- Task input:

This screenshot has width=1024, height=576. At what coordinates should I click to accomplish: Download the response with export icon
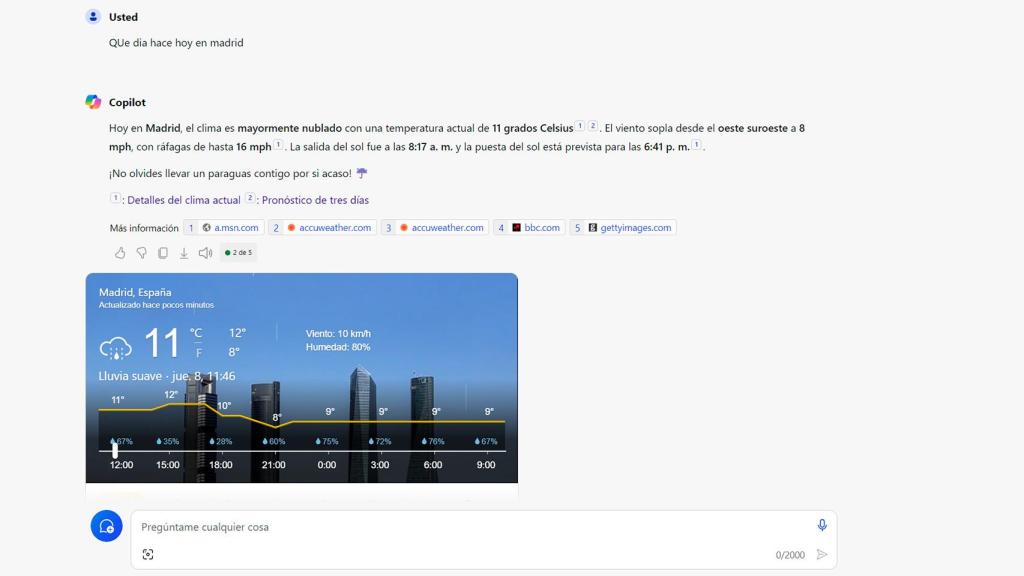184,253
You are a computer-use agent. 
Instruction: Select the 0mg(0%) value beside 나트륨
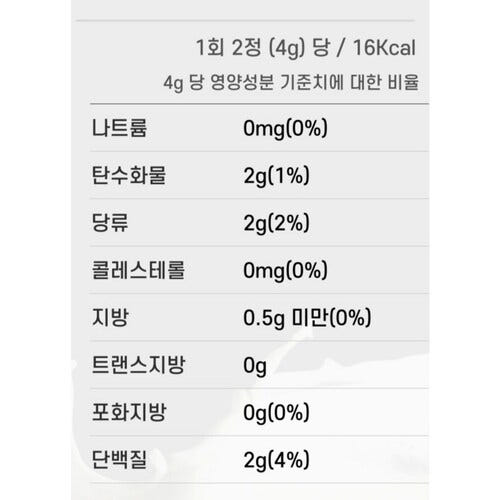(x=285, y=129)
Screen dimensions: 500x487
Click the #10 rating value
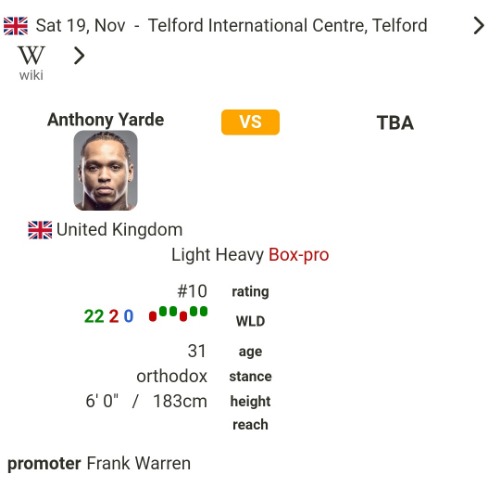pos(192,291)
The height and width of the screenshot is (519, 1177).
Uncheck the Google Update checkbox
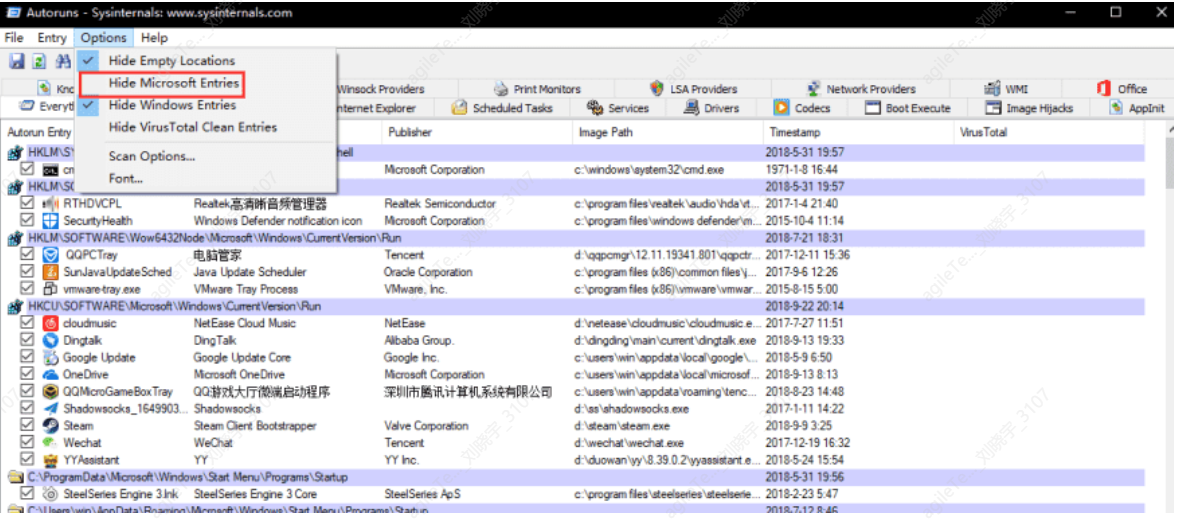pos(28,357)
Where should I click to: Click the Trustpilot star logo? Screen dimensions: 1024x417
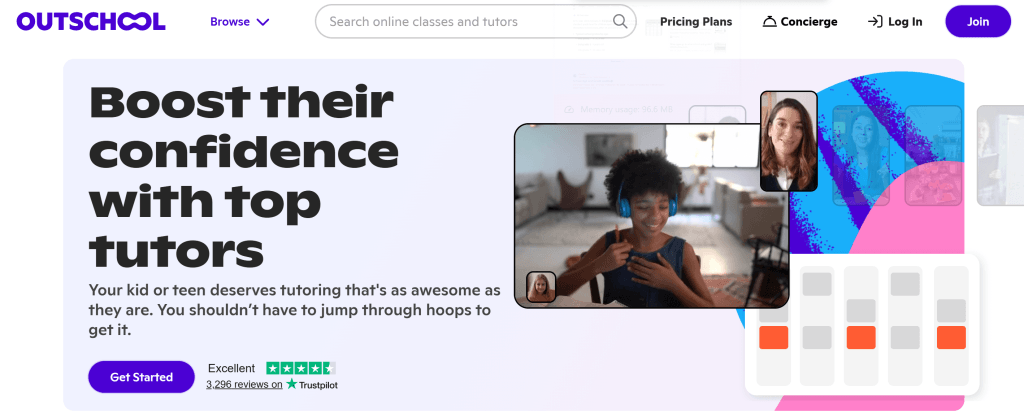[x=291, y=384]
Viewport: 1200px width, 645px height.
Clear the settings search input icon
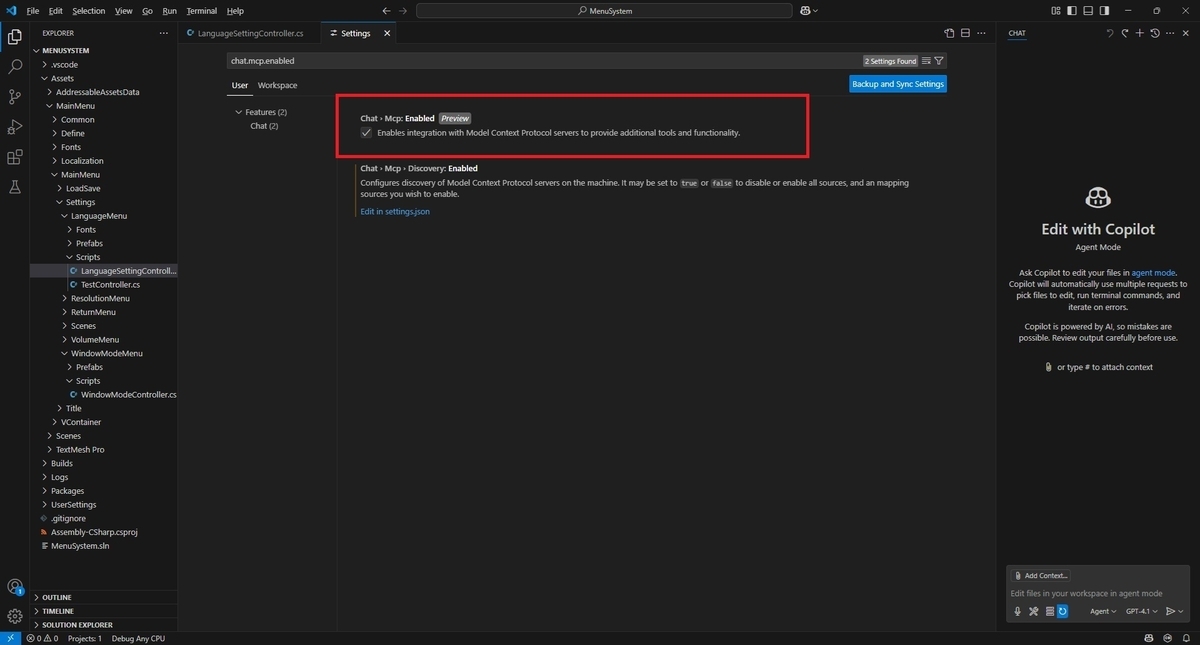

- Problem statement:
The records above are to be quoted exactly, with all pictures left out.

- Response area:
This screenshot has width=1024, height=576. At what coordinates should I click to accomplish: Download the response with export icon
184,253
You are a computer-use agent. 
Instruction: Select the 0mg(0%) value beside 나트륨
(x=285, y=129)
Screen dimensions: 500x487
Click the #10 rating value
pos(192,291)
The height and width of the screenshot is (519, 1177).
Uncheck the Google Update checkbox
pos(28,357)
Where should I click to: Click the Trustpilot star logo? Screen dimensions: 1024x417
[x=291, y=384]
Viewport: 1200px width, 645px height.
Clear the settings search input icon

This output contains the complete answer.